--- SUPPLIED TEXT ---
And then, in came Douglas Wilson, who was already familiar with Reconstructionism, the less-retarded cousin of Theonomy, and rebranded himself as a “General Equity Theonomist.” It didn’t matter to Wilson that Theonomy was an idea widely repudiated by Presbyterian orthodoxy, because it never matters to Wilson if an idea is widely repudiated by Presbyterian orthodoxy. He’s not in the club, as Federal Vision demonstrated.
Wilson, to the credit of his genius grifting spirit, similarly walloped McDurmon in a debate on the death penalty for Sodomites, and took his followers. It was like defeating the Night King, and then being able to rule the White Walkers. And suddenly, Theonomy 2.0 - a version of Theonomy that is not, in fact, Theonomy, one that conforms to the Westminster Standards rather than negates it - suddenly emerged with Wilson as its Federal Head.
Wilson (1) took the fanbase, (2) took the funding of the fanbase, and (3) benefited from the appeal of novelty, as he made a doctrinal position that was not at all new, look new, because it had a new name.
This is an Evangelical Grift.
THE SOCIAL JUSTICE GRIFT
“What was that crap I just heard on Mefferd?”
That was the question I asked one of the originators of The Dallas Statement on Social Justice and the Gospel after hearing Josh Buice be interviewed on Janet Mefferd’s program.
My question wasn’t pertaining to Buice saying anything wrong, necessarily. But, I just had a frantic conversation with my friend about his efforts to get a few evangelical leaders - Buice and James White included - to comprehend the connection between Social Justice and Marxism. He was trying desperately to catch them up to speed with what we had been warning about for several years by that point, and I had given advice on how to avail their ignorance to make their influence useful to our cause.
--- MATERIAL SHOWN ---
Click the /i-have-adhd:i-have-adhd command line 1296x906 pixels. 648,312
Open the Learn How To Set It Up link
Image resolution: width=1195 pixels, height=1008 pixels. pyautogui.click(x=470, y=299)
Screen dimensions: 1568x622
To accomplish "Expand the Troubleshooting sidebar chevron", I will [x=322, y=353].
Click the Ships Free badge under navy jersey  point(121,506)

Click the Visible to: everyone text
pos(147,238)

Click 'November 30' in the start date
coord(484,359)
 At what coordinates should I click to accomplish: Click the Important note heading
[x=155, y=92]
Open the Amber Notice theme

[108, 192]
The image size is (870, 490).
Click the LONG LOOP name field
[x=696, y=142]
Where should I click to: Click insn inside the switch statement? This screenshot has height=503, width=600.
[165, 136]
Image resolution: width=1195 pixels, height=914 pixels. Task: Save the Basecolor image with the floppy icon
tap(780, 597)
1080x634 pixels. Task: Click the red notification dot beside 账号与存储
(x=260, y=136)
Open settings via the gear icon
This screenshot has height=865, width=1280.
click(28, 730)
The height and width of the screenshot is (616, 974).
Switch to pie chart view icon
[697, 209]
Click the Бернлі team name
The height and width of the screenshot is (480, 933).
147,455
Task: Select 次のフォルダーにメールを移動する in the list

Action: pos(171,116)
---
■ **INSTRUCTIONS**
[1] According to the text about evangelical grifts, whose program was Josh Buice interviewed on?
[2] Swap "Task" for "Instruction" in the records, beginning at the line that has "Open the Learn How To Set It Up link" and stopping after the end of the records, and write out only those lines with nothing else changed.
The records have no connection to the text about evangelical grifts.

■ **LIST OF SOLUTIONS**
[1] Janet Mefferd's program.

[2]
Open the Learn How To Set It Up link
Image resolution: width=1195 pixels, height=1008 pixels. pyautogui.click(x=470, y=299)
Screen dimensions: 1568x622
To accomplish "Expand the Troubleshooting sidebar chevron", I will [x=322, y=353].
Click the Ships Free badge under navy jersey  point(121,506)

Click the Visible to: everyone text
pos(147,238)

Click 'November 30' in the start date
coord(484,359)
 At what coordinates should I click to accomplish: Click the Important note heading
[x=155, y=92]
Open the Amber Notice theme

[108, 192]
The image size is (870, 490).
Click the LONG LOOP name field
[x=696, y=142]
Where should I click to: Click insn inside the switch statement? This screenshot has height=503, width=600.
[165, 136]
Image resolution: width=1195 pixels, height=914 pixels. Instruction: Save the Basecolor image with the floppy icon
tap(780, 597)
1080x634 pixels. Instruction: Click the red notification dot beside 账号与存储
(x=260, y=136)
Open settings via the gear icon
This screenshot has height=865, width=1280.
click(28, 730)
The height and width of the screenshot is (616, 974).
Switch to pie chart view icon
[697, 209]
Click the Бернлі team name
The height and width of the screenshot is (480, 933).
147,455
Instruction: Select 次のフォルダーにメールを移動する in the list

Action: pos(171,116)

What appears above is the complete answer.